The Trump administration has argued that such partnerships with local law enforcement foster collaboration and lessen the need for arrests in American streets — the kinds of targeted enforcement initiatives that have spurred mass protests in the nation’s capital, Los Angeles and Minneapolis.
Opponents of the agreements have argued in Maryland and elsewhere that the expansion of 287(g) partnerships has not become an alternative to street enforcement, but instead a force multiplier for ICE as its budget and recruitment efforts grow.
“It’s about ICE building an army of law enforcement all over the country who are answering to the president, not your local city council,” Naureen Shah, director of immigration policy at the American Civil Liberties Union, said in an interview after Maryland’s legislature passed the legislation earlier this month.
Maryland’s ban, which Moore signed Tuesday, applies to all four types of ICE partnerships: the Task Force Model, the Tribal Task Force Model, the Jail Enforcement Model and the Warrant Service Officer program.
Moore, the lone Black governor of a U.S. state and son of an immigrant mother, has been in the national spotlight on immigration policy since Kilmar Abrego García, a Maryland resident, was detained by ICE and mistakenly deported to his home country of El Salvador last year.
Immigrant rights advocates had amassed a groundswell of support for a 287(g) ban during last year’s legislative session in Maryland, which took place during the early months of Trump’s second term.
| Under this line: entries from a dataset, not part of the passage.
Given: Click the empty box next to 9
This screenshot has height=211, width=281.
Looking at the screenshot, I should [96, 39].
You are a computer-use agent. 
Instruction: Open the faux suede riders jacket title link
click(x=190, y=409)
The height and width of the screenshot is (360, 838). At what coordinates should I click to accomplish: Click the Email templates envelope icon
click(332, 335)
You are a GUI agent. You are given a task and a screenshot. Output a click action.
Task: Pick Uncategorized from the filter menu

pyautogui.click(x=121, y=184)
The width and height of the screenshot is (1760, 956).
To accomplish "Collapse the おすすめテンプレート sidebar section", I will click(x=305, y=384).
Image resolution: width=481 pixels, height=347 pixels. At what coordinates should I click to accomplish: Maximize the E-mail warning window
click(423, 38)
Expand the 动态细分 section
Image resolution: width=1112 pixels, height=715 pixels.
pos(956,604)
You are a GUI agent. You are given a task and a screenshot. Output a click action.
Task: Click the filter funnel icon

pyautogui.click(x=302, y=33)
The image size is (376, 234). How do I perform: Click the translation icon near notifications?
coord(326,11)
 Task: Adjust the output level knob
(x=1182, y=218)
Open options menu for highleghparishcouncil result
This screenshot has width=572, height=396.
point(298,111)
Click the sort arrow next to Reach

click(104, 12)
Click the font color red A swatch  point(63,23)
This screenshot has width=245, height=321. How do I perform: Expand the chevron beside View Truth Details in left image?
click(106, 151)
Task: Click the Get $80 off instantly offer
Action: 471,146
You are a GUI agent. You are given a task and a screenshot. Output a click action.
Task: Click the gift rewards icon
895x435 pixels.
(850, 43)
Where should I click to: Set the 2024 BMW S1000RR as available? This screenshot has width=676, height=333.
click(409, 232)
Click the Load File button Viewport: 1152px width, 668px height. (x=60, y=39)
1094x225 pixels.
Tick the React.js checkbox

But Moore did not flex his political power on the issue, and while the Maryland House of Delegates passed a 287(g) ban, the Senate chamber under the leadership of President Bill Ferguson (D-Baltimore City) declined to act.
This year, though, Maryland Democrats from both chambers signaled soon after the General Assembly convened for a new session that they would push through a ban early — rushing it through as a piece of emergency legislation in the weeks after federal personnel shot and killed two protesters in Minneapolis.
“This bill is so important because Maryland is speaking,” House Speaker Joseline A. Peña-Melnyk (D-Prince George’s), an immigrant from the Dominican Republic who co-sponsored last year’s 287(g) ban, said just before the bill signing Tuesday. “We are against racial profiling and we are going to be unapologetic about the values we stand for, and that is really important, regardless of what the federal government is doing.”